『花を呑む』(あさのあつこ)を読んで
弥勒シリーズ七作目。
あさのあつこさんの小説は文庫になっているのはほとんど読んでいると思いますが、このシリーズが一番好きです。
同心の小暮信次郎、小間物屋の遠野屋清之介、岡っ引の伊佐次。この三人のバランスがすごくいいです。けして好意での関係ではないのに、誰よりも深く理解し繋がっている。
またね、文章がいいです。『バッテリー』の頃から評判だった描写の美しさと繊細さはこの時代小説にとても合っていると思います。現代ものでもそうですが、時代ものは一段と言葉のチョイスが素敵です。古い時代の言葉は美しいですね。そしてその言葉というか単語がいきる文体ですし。
性別での文体の違いとするのは賛否あるかと思いますが、それでもやはりそういうのってあると思うんです。この方は、女性らしい文章を書かれるなといつも感じます。優しいだけではなく、しんと冷えた感じもまた女性らしい筆致だなと。美しくい言葉で繊細な表現で書かれたものは、時として優雅さと引き換えに流れが緩慢になったり、格式ばったとまではいかなくても少々読むのに神経を使ったりします。けれども、あさのあつこさんの文章はそのようなことがないので大好きです。読者としてはもちろんなんですが、書き手としても非常に憧れます。
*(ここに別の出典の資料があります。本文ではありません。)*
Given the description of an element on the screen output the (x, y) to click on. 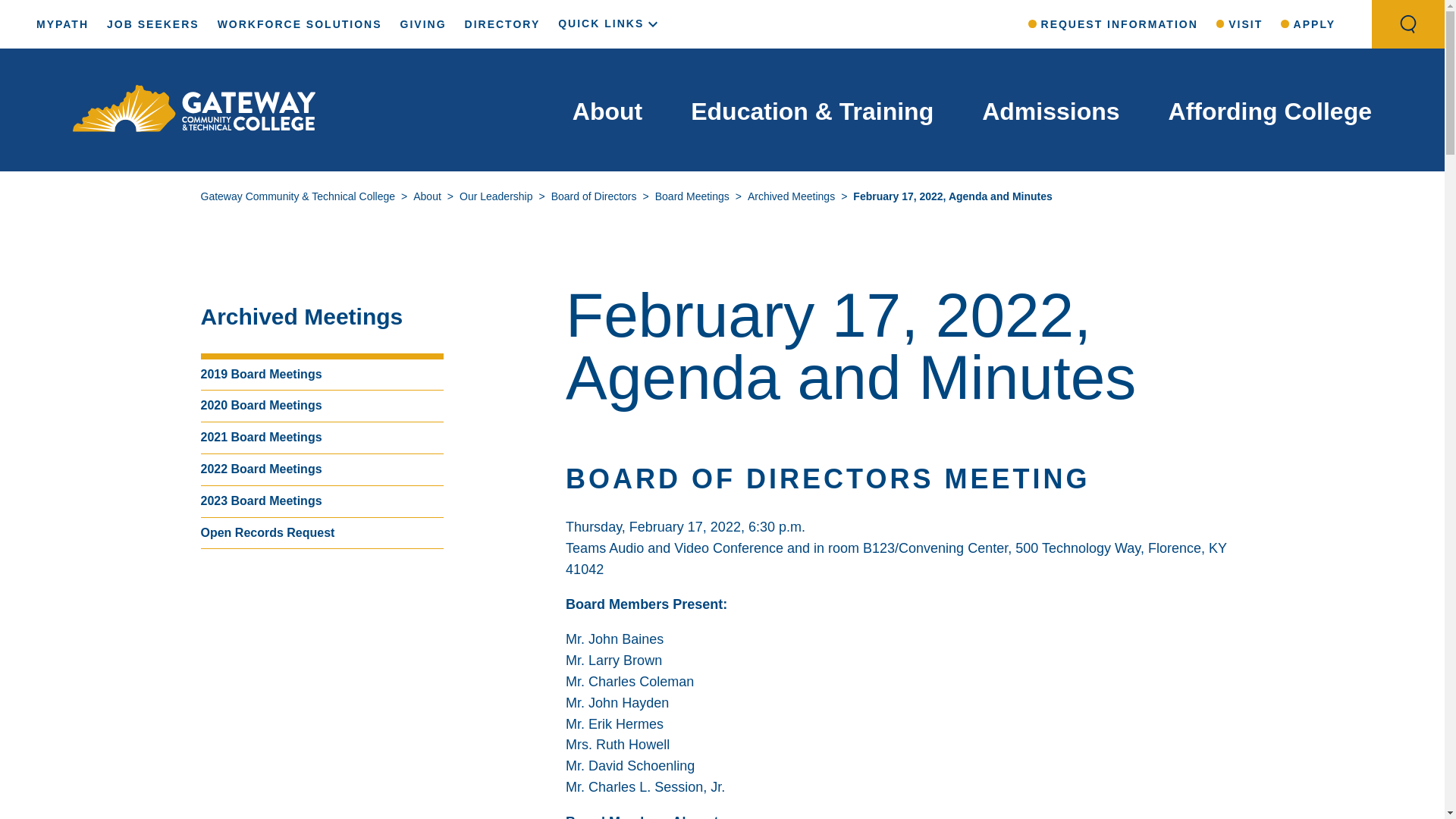
DIRECTORY (502, 23)
QUICK LINKS (609, 22)
GIVING (423, 23)
REQUEST INFORMATION (1112, 24)
JOB SEEKERS (152, 23)
MYPATH (62, 23)
VISIT (1238, 24)
APPLY (1308, 24)
WORKFORCE SOLUTIONS (298, 23)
私、この方の本を読むたびにこんなこと言っているかもしれませんね……。
さて、今回のお話ですが、事件の起こりは怪談のような現象です。老舗油問屋で主人が変死します。それを発見したのが内儀と女中と手代。三人は怪異現象も共に目撃しています。しかしこれはそのようなシリーズではないので、現実に起こりうる事件なわけですが、この現象がどうしたら現実のものとなるのかがまったく見当がつかないのです。
終盤では種明かしの少し前から薄っすらとわかってくるのですが、その真相に迫る間合いも好みです。クライマックスで探偵役がドーンと派手に種明かし、というのはどうも苦手でして。段々と霧の向こうの影が輪郭を表してくる感じが好きです。そういうところも文体と合っていると思うんですよね。
殺人事件を解く話ではありますが、とにかく人間の描かれようがホント人間臭くていいです。
今回はまた死体の口から牡丹の花弁が零れているという絵面も妖しく美しくいです。
実は2月に発売されていたのに知らなくて、本屋さんで偶然見かけたお陰で買えました。こういうことがあるから、やっぱり本屋さんはこまめに訪れたいです。見つけてよかったです。